■ El ejercicio
Selecciona cada línea de los registros que contenga la palabra "screenshot". Fíjate en las mayúsculas y minúsculas, que cuentan.

■ Registros en bruto
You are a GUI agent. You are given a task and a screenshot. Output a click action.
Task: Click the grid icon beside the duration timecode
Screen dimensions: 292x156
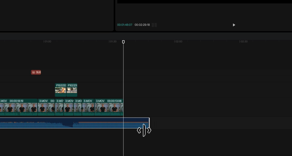tap(154, 25)
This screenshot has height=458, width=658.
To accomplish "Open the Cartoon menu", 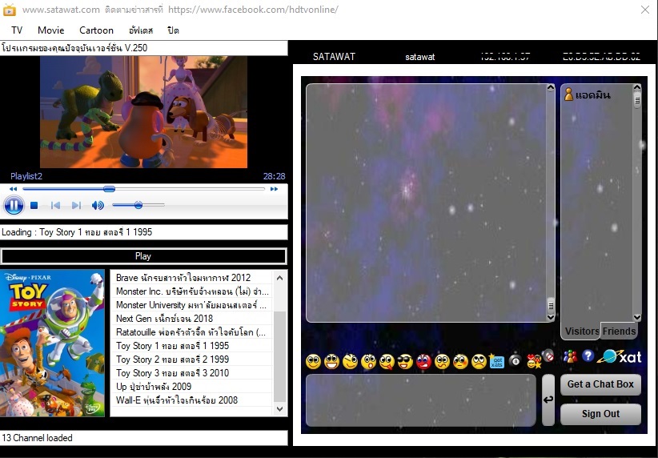I will pos(97,30).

■ El resultado
You are a GUI agent. You are given a task and a screenshot. Output a click action.
This screenshot has height=458, width=658.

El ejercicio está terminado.